## Written request
Identify every line in the listing below that contains the word "Open", and copy each of those lines.

## Information provided
____

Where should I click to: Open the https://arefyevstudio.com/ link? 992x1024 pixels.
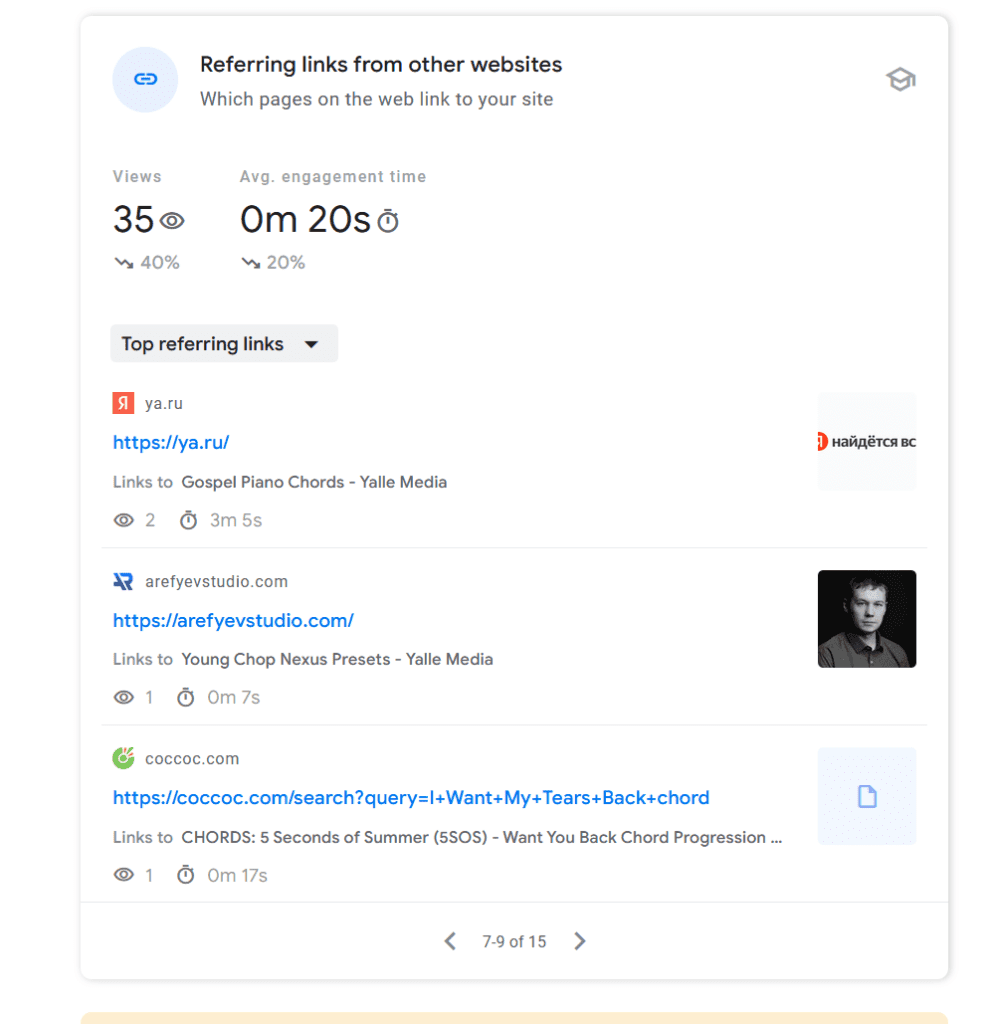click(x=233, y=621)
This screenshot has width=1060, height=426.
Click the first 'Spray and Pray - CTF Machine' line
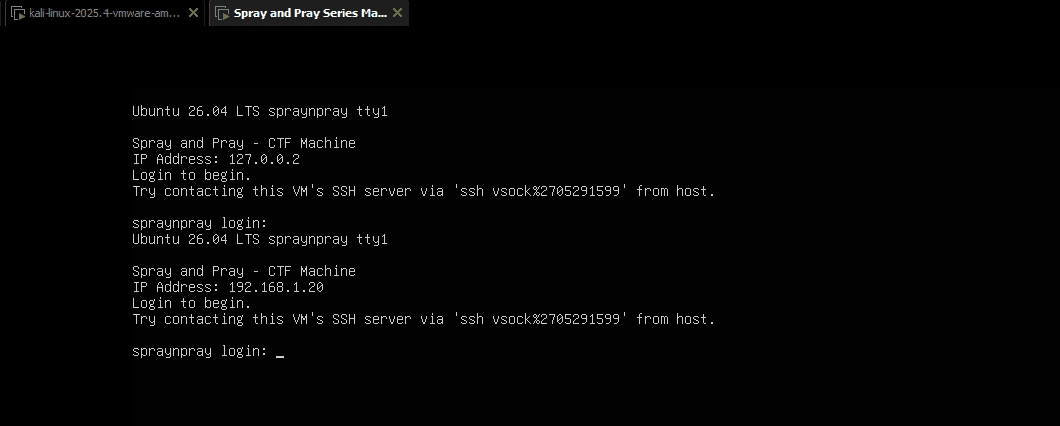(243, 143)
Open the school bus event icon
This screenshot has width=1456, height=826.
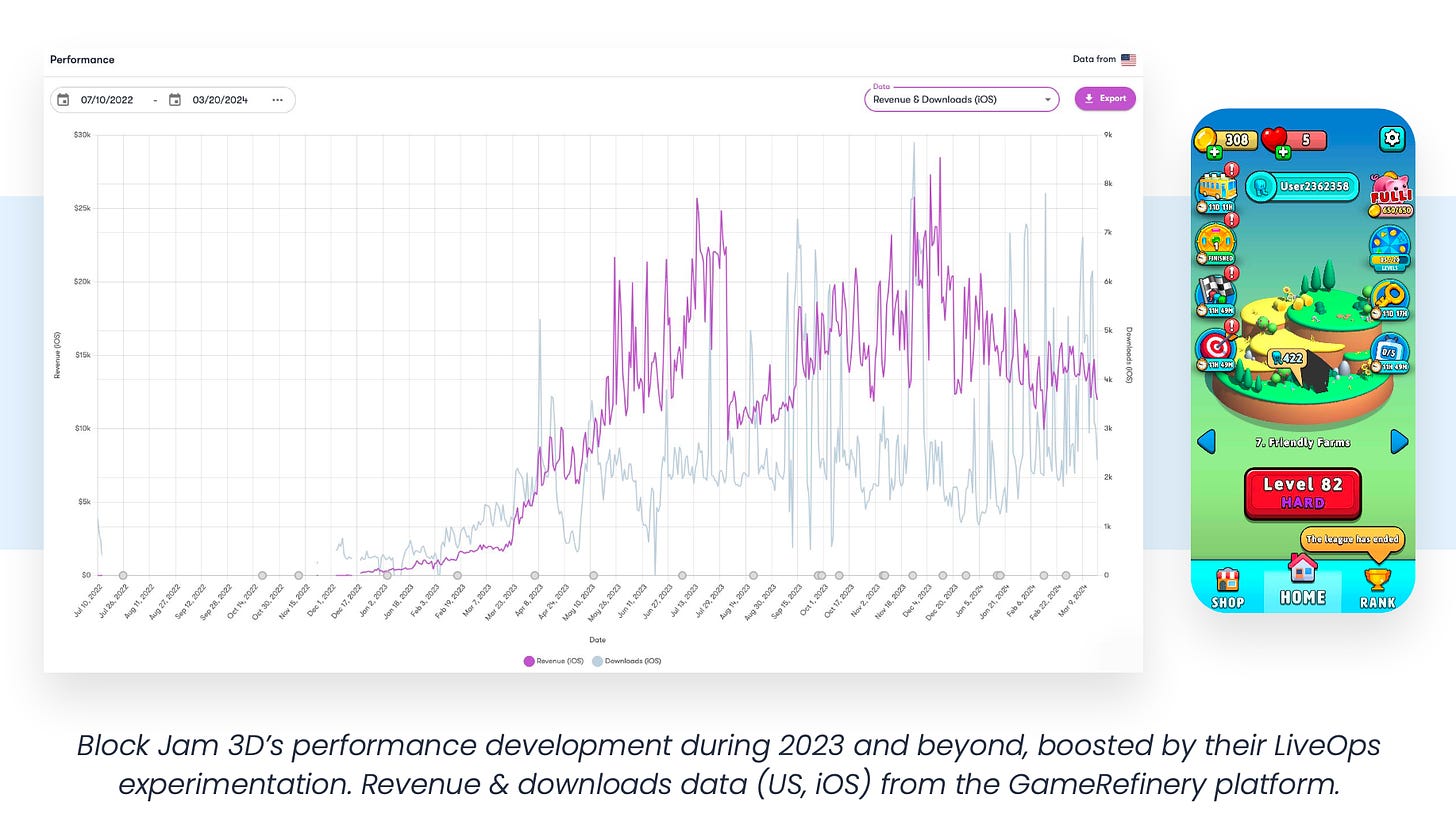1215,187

____

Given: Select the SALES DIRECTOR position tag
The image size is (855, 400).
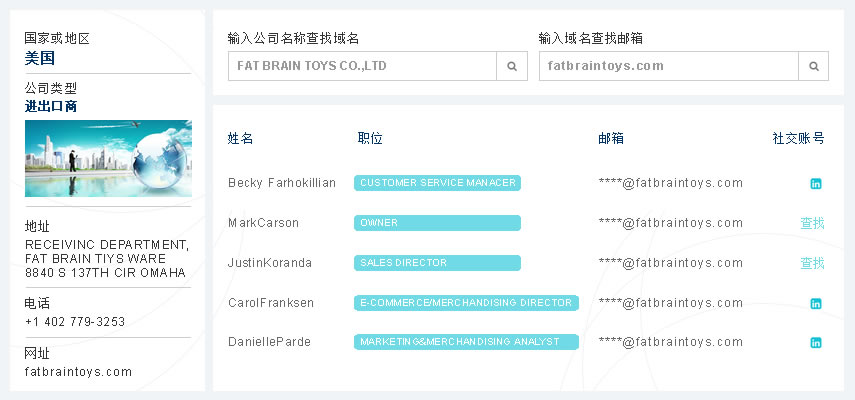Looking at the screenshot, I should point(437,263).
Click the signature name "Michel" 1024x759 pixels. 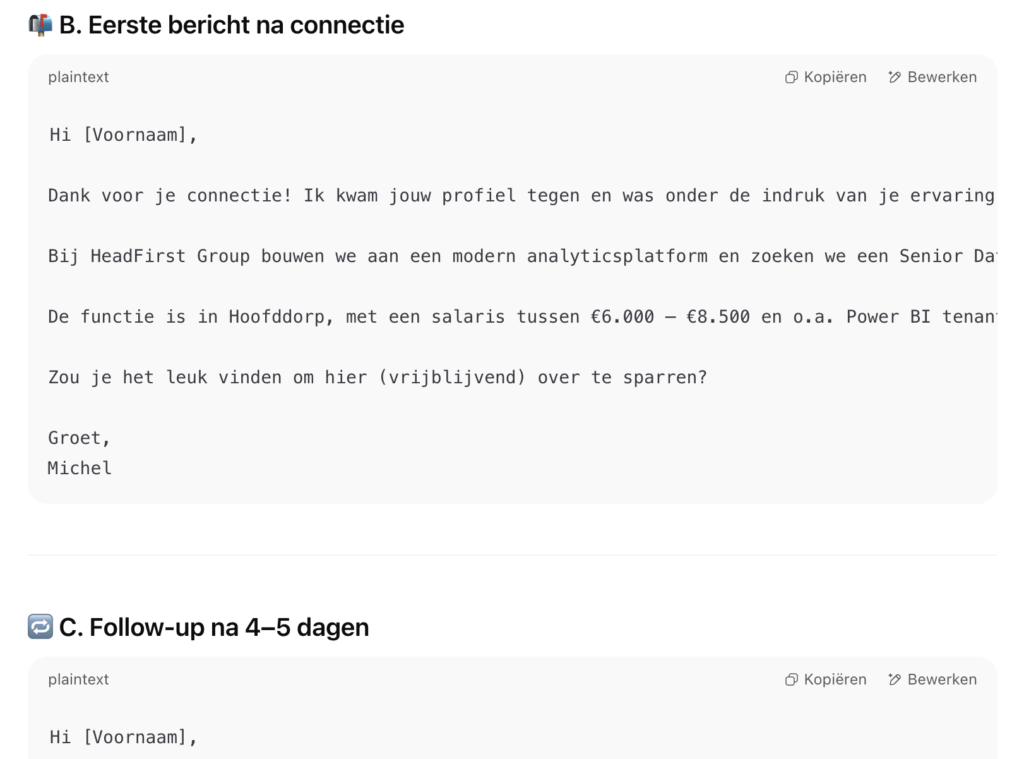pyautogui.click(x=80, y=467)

____

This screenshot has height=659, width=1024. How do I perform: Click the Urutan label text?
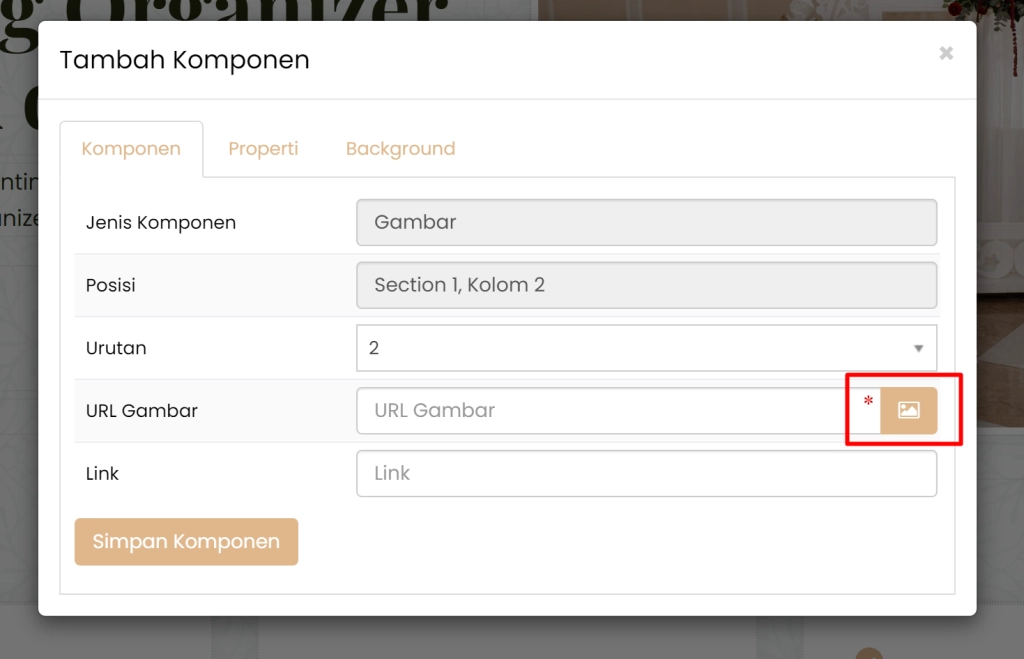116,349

____

## Final result
Where should I click to: Open the https://arefyevstudio.com/ link? 992x1024 pixels.
Open the school bus event icon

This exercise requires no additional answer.